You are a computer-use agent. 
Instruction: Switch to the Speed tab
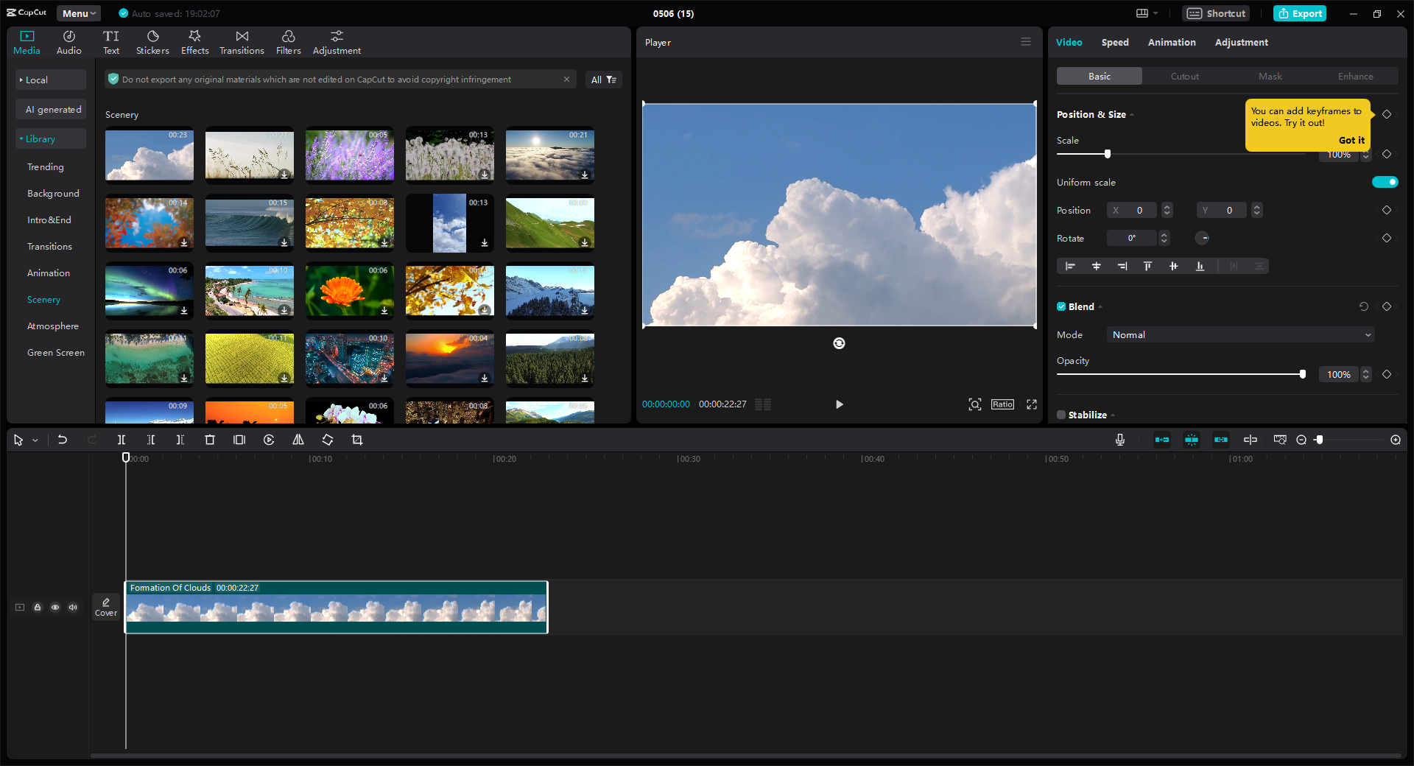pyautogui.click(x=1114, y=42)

==

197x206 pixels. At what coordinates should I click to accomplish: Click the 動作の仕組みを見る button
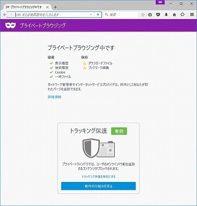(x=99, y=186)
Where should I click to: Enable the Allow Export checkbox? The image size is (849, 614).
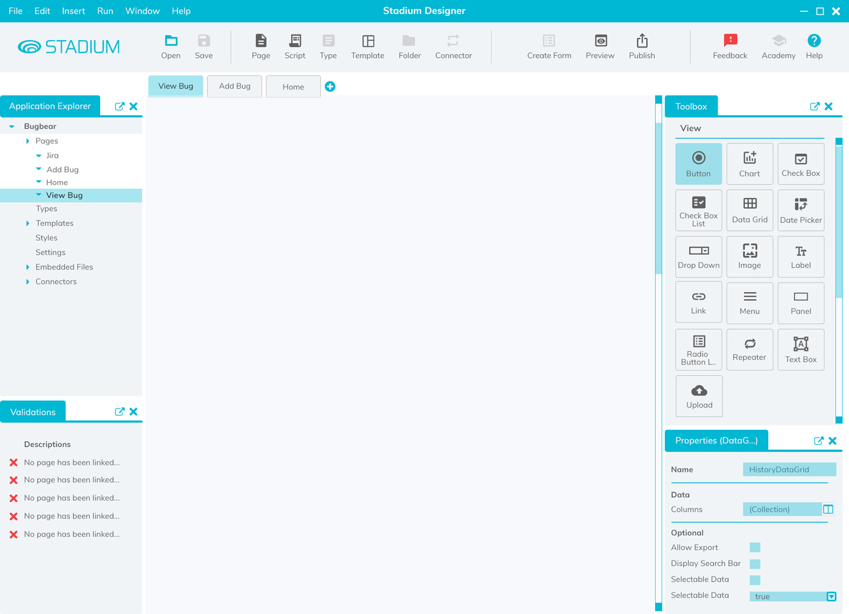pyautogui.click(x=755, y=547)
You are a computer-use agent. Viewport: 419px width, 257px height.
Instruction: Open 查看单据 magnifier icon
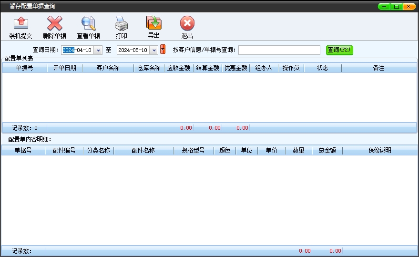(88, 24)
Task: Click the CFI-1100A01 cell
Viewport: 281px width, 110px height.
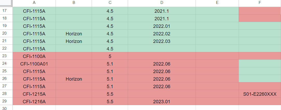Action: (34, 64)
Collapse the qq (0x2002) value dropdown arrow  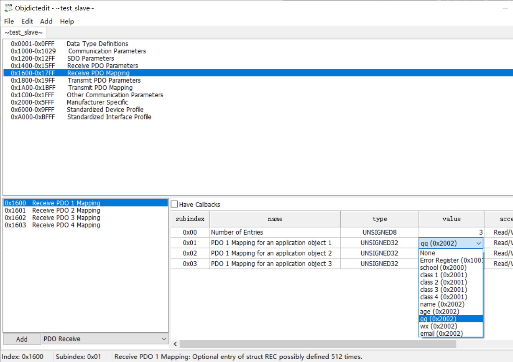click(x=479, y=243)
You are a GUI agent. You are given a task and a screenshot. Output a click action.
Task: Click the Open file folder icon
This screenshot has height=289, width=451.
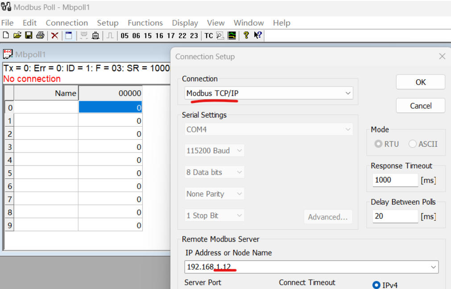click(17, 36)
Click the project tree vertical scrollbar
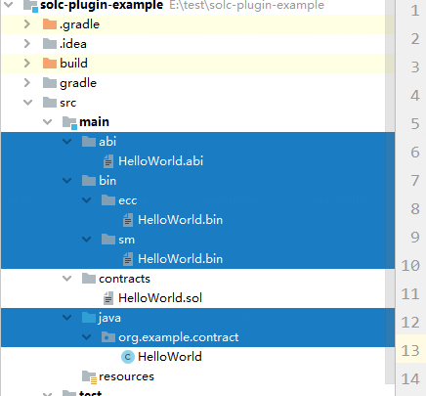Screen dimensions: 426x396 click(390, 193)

**Exercise aim:**
Show each line from the rows above that contains the word "screenshot".

**Worked answer:**
You are a GUI agent. You are given a task and a screenshot. Output a click action.
This screenshot has height=289, width=451.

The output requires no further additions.